I would be interested in understanding why the implict retain statement in the "+" sign is not working in this case.

It is an issue related to the fact that count is an already existing variables?

Bests

3

There are 3 answers

2
Quentin On BEST ANSWER

All the RETAIN statement does is prevent variable from being set to missing at the top of the DATA step. In your code, your SET statement reads a value for COUNT (0), so even though the value is retained, it is reset to 0 when the SET statement executes.

I would play with code like below, with lots of PUT statements in it:

data cc;
   put "Top of loop" (_n_ value count count2 count3)(=) ;
   set new;
   put "After set statement " (_n_ value count count2 count3)(=) ;
   by id;
   retain count;
   count+value;
   count2+value ;
   count3=sum(count3,value) ;
   put "After sum statement" (_n_ value count count2 count3)(=) ;
run;

At the top of the loop, Count and Count2 are retained. Count is retained because of the explicit retain statement, and because it was read on a SET set statement. Count2 is retained because the sum statement has an implicit retain. Count3 is not retained.

Results are like:

Top of loop         _N_=1 value=.  count=.  count2=0  count3=.
After set statement _N_=1 value=55 count=0  count2=0  count3=.
After sum statement _N_=1 value=55 count=55 count2=55 count3=55

Top of loop         _N_=2 value=55 count=55 count2=55  count3=.
After set statement _N_=2 value=66 count=0  count2=55  count3=.
After sum statement _N_=2 value=66 count=66 count2=121 count3=66

Top of loop         _N_=3 value=66 count=66 count2=121 count3=.
After set statement _N_=3 value=33 count=0  count2=121 count3=.
After sum statement _N_=3 value=33 count=33 count2=154 count3=33
Top of loop         _N_=4 value=33 count=33 count2=154 count3=.
0
Tom On

Yes the fact that the variable is already on the input dataset will impact your program. When the SET statement executes the retained value of COUNT is overwritten by the value of COUNT read from the input dataset.

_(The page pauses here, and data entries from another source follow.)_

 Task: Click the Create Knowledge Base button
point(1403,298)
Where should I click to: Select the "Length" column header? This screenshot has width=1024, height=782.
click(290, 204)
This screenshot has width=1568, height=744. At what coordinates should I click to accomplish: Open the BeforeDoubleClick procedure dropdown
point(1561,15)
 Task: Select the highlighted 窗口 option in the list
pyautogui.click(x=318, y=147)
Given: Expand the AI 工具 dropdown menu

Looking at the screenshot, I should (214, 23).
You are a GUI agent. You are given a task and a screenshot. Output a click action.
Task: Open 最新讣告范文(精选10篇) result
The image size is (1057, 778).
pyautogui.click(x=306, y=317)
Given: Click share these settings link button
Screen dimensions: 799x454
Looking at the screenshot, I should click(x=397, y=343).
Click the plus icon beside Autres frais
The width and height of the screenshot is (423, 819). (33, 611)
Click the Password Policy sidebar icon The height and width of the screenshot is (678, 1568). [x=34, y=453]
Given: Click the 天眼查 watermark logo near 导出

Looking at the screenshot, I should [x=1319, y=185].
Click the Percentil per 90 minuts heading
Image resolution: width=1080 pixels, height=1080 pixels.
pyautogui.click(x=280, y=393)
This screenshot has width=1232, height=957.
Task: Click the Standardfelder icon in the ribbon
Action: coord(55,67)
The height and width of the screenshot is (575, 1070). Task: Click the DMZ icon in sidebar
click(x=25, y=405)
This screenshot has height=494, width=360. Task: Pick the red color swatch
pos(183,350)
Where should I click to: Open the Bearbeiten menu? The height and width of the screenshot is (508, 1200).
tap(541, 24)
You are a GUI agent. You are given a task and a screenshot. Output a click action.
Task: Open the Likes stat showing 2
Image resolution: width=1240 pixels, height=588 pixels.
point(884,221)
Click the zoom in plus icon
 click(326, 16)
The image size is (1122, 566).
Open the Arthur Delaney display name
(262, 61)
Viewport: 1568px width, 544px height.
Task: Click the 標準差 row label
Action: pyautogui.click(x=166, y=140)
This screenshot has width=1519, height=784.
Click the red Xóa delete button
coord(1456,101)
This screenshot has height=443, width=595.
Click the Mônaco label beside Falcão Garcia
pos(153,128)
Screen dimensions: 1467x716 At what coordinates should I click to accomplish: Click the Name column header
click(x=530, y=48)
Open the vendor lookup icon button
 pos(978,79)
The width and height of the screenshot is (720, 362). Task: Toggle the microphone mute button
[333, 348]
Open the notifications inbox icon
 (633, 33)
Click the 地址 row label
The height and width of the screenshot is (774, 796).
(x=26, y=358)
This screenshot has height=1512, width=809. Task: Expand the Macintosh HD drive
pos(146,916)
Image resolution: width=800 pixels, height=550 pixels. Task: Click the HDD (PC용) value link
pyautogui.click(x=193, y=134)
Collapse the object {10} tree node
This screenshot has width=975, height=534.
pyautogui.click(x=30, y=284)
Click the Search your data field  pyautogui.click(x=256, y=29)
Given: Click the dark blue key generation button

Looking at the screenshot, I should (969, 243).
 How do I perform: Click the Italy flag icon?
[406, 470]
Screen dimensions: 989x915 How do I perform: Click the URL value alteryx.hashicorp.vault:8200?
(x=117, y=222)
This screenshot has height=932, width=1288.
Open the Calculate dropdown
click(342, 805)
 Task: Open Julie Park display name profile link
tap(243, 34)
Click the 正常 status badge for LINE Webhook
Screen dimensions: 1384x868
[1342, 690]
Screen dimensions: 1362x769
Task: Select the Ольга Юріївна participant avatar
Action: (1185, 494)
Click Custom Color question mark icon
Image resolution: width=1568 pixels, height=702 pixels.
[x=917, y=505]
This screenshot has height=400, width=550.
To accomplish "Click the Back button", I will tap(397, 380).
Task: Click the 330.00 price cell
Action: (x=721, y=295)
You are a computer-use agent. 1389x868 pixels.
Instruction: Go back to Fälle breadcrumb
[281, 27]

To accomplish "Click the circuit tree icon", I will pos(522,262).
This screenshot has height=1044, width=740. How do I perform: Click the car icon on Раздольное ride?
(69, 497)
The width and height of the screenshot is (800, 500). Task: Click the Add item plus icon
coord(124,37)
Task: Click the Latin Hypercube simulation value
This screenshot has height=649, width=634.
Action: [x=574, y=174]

Note that actually all variables that come from input dataset are already retained across data step iterations by SAS. This explains how the MERGE statement is able to implement a one to many merge. It also explains the way SAS keeps the values from the last observation in the shorter group when you do an N to M merge.

0
nickel715 On

From what I learned about retain, I would suggest this solution:

data cc;
if count = . then previous_count = 0; else previous_count = count;
set new;
by id;
drop previous_count;
count = previous_count + value;
run;

A few comments: since count already exists, SAS retains the variable anyway, and you can get the old value before the set is executed.

For the first iteration, count is . and SAS can not add a number to .. I simply fixed that with an if.

As Quentin suggested, adding some put statements really helps to better understand whats going on!